* _TEKS YANG DITAMPILKAN_
____________

CIANJUR.Besinfo.com- Saat sore menjelang malam dan lampu merah Rawabango mulai dipenuhi kendaraan, di salah satu sudut trotoar yang seharusnya jadi ruang aman bagi pejalan kaki, berdiri sebuah warung kecil. Dari luar tampak biasa, tapi siapa sangka, di balik kantong-kantong plastik hitam yang tersusun rapi itu, tersimpan keresahan warga Karangtengah yang sudah bertahun-tahun mengendap.
Warung itu menjual miras oplosan. Jenisnya ciu, dijual dalam kemasan plastik, ditutup rapat-rapat, seolah menyembunyikan dosa yang perlahan menggerogoti generasi muda. Yang bikin lebih miris, pembelinya bukan orang dewasa. Mayoritas adalah anak-anak berseragam sekolah SMP dan SMA datang naik motor, memborong puluhan bungkus miras layaknya membeli jajanan sore.
“Sering saya lihat anak-anak remaja berhenti di situ, beli miras. Ada yang bawa plastik hitam gede. Isinya ciu semua,” kata seorang warga yang memilih tak menyebutkan namanya, Rabu 23 April 2025.
Ia sudah lama memperhatikan aktivitas di warung tersebut. Keluhan itu bukan satu dua kali terdengar. Namun seolah selalu tenggelam di tengah rutinitas birokrasi. Penjualnya tetap berdiri di atas trotoar, tak peduli aturan, tak gentar operasi.

____________

Catatan penunjukan teks dan elemen:
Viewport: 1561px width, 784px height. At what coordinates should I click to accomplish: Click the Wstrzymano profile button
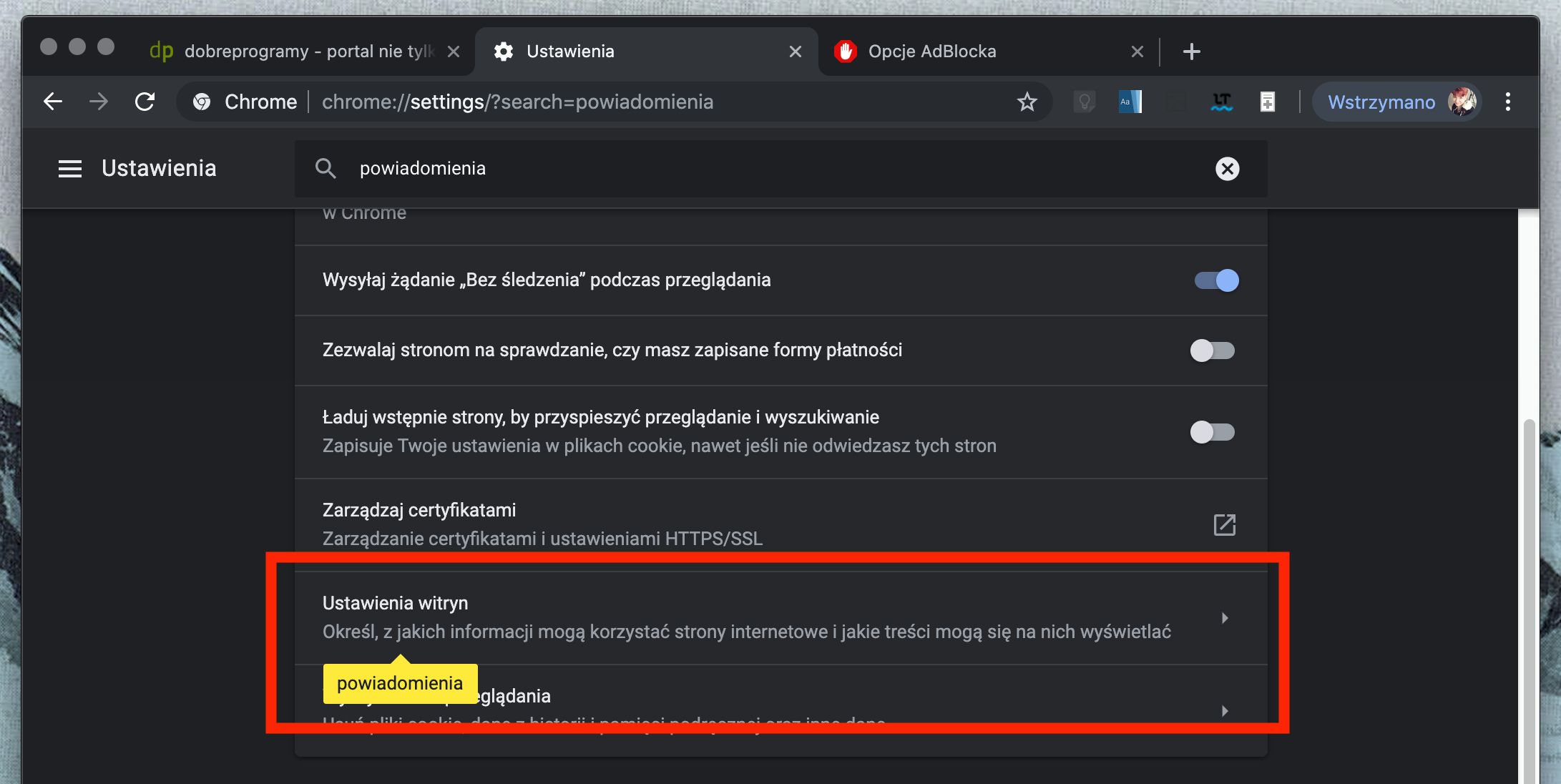tap(1396, 102)
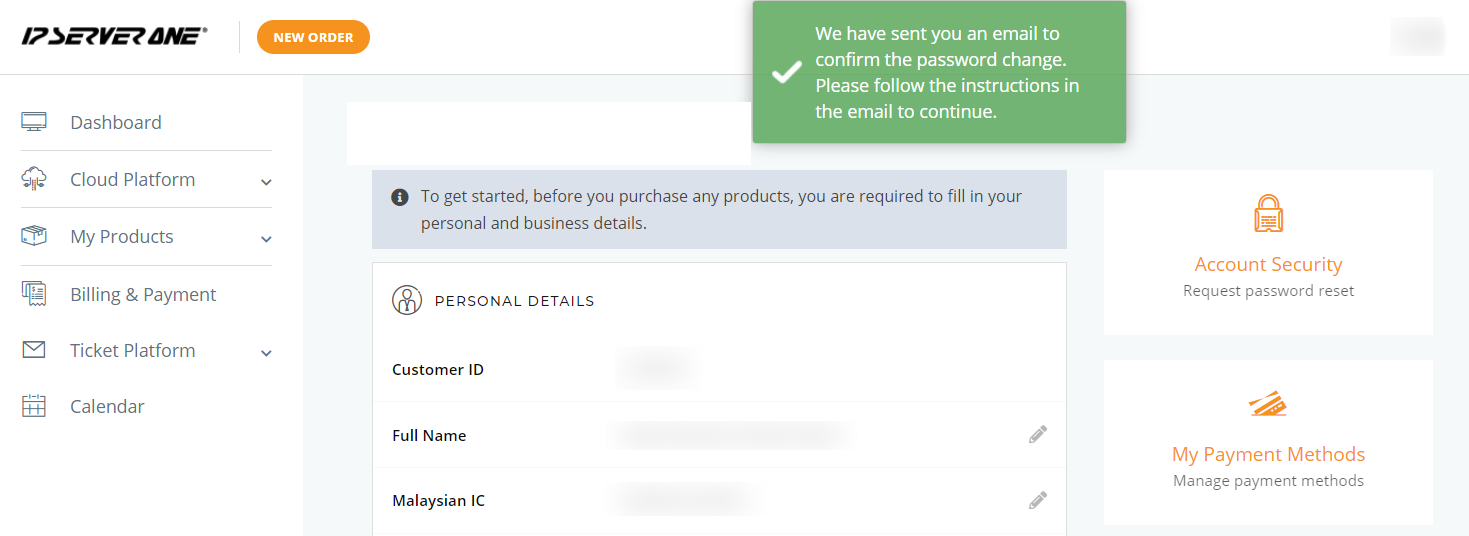1469x536 pixels.
Task: Edit Malaysian IC with pencil icon
Action: (x=1038, y=500)
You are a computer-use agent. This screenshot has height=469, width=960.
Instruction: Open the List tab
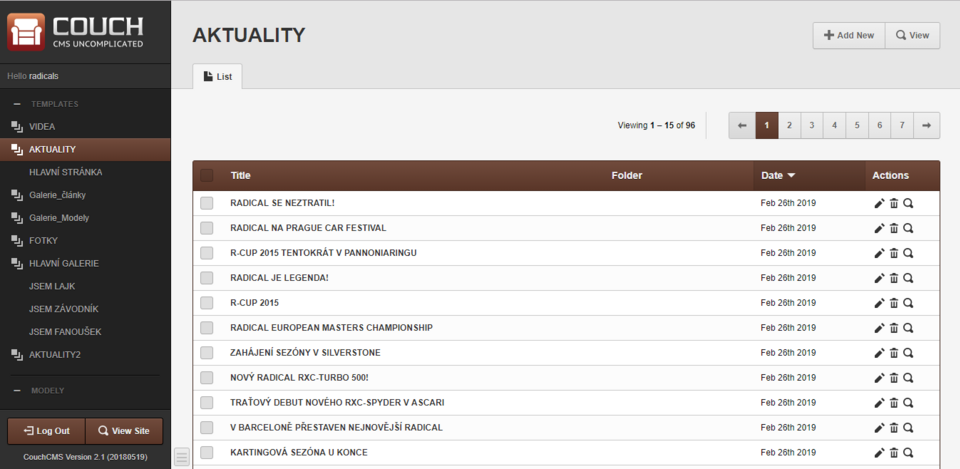click(x=217, y=76)
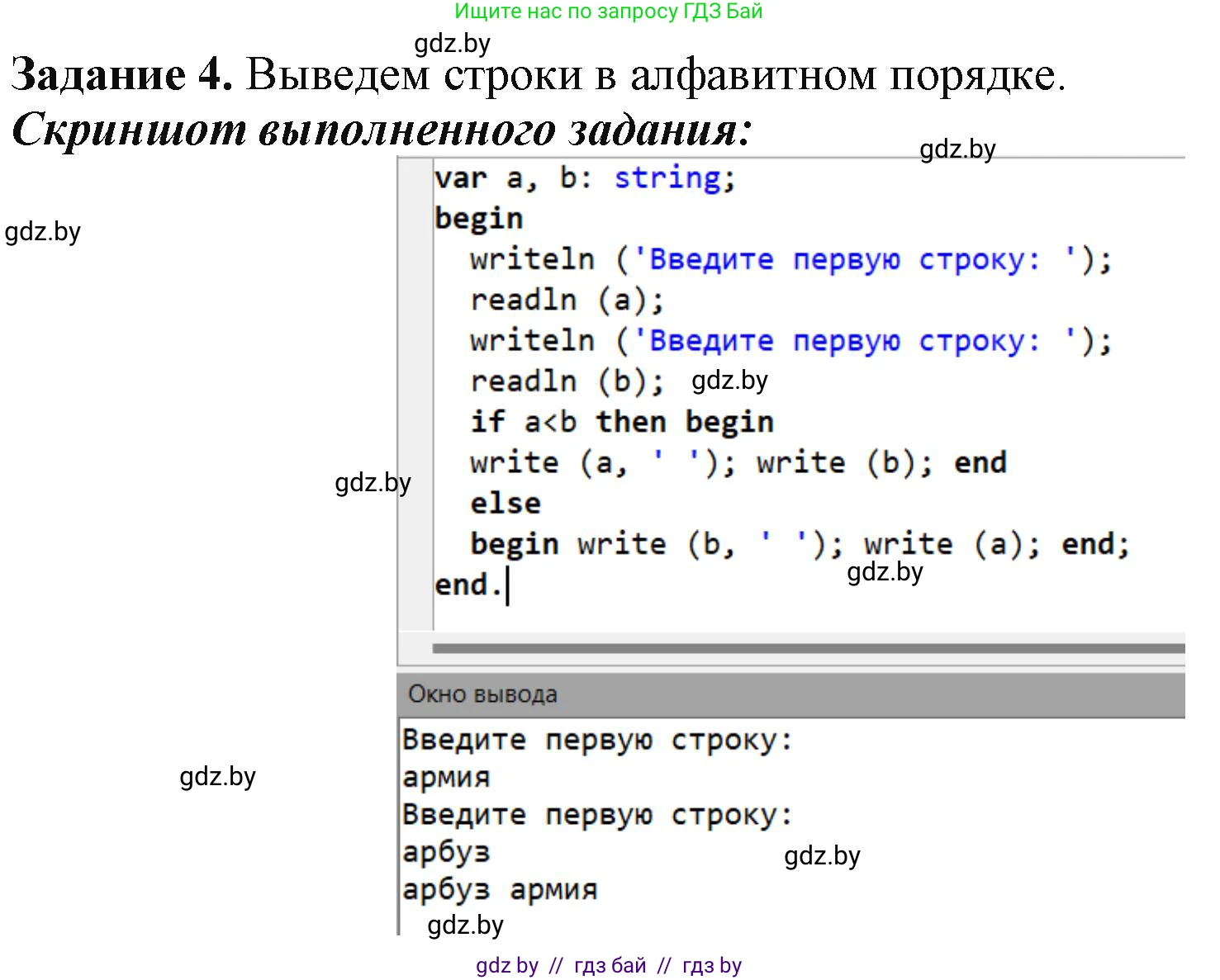
Task: Place cursor on the "readln (b);" statement
Action: coord(566,381)
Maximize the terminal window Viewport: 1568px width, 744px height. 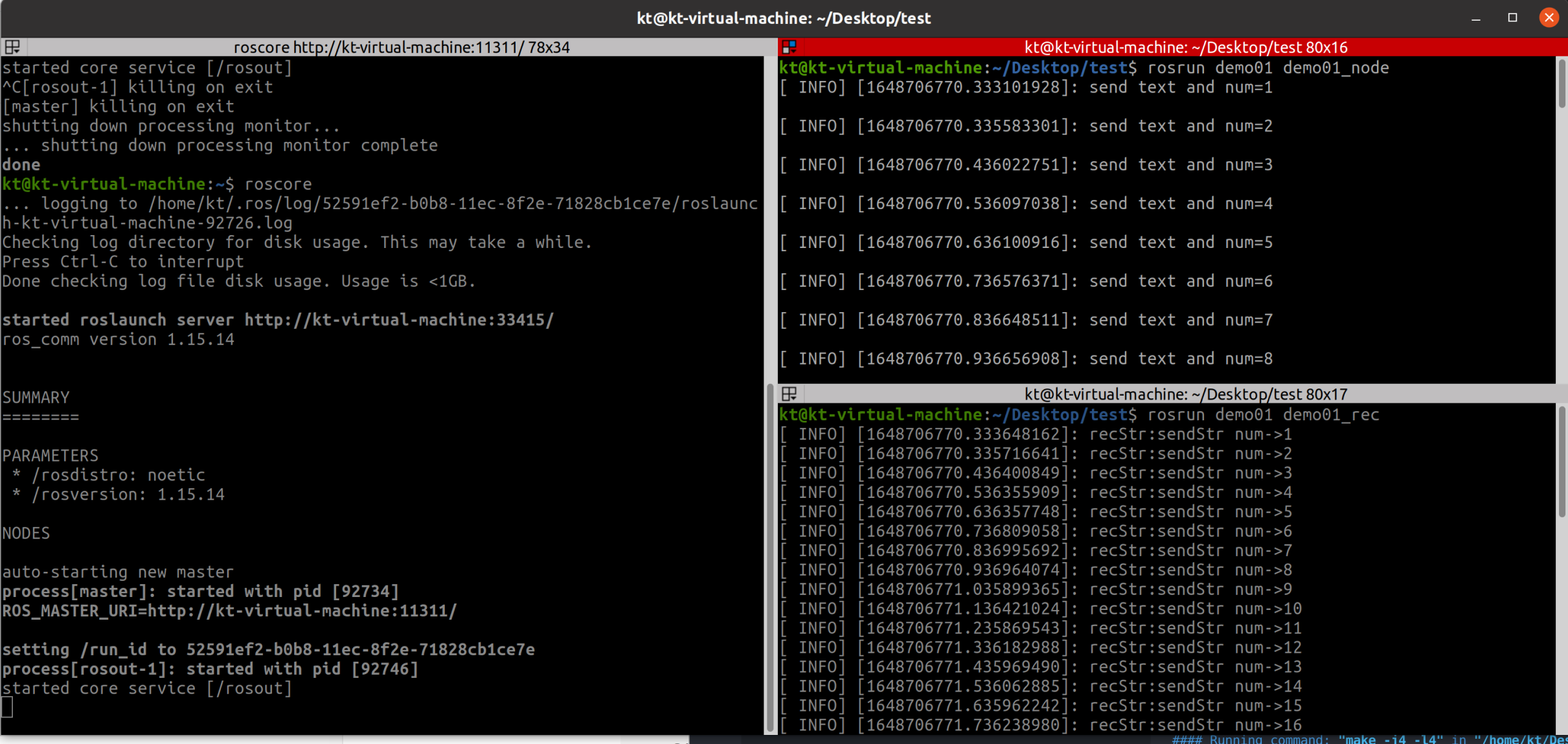[1512, 17]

____________

* _DAFTAR TUGAS_
[1] Salin persis bagian berita tentang warung miras di Rawabango, mulai dari "Warung itu menjual" sampai "membeli jajanan sore.", termasuk kedua bagian itu.
[2] Jawab pertanyaan berikut berdasarkan berita tentang warung miras di Rawabango:
(a) Jenis miras apa yang dijual di warung itu?
(b) Pada hari dan tanggal berapa warga itu memberi keterangan?
(c) Di mana penjualnya tetap berdiri?

* _PEMBAHASAN JAWABAN_
[1]
Warung itu menjual miras oplosan. Jenisnya ciu, dijual dalam kemasan plastik, ditutup rapat-rapat, seolah menyembunyikan dosa yang perlahan menggerogoti generasi muda. Yang bikin lebih miris, pembelinya bukan orang dewasa. Mayoritas adalah anak-anak berseragam sekolah SMP dan SMA datang naik motor, memborong puluhan bungkus miras layaknya membeli jajanan sore.

[2]
(a) Ciu.
(b) Rabu, 23 April 2025.
(c) Di atas trotoar.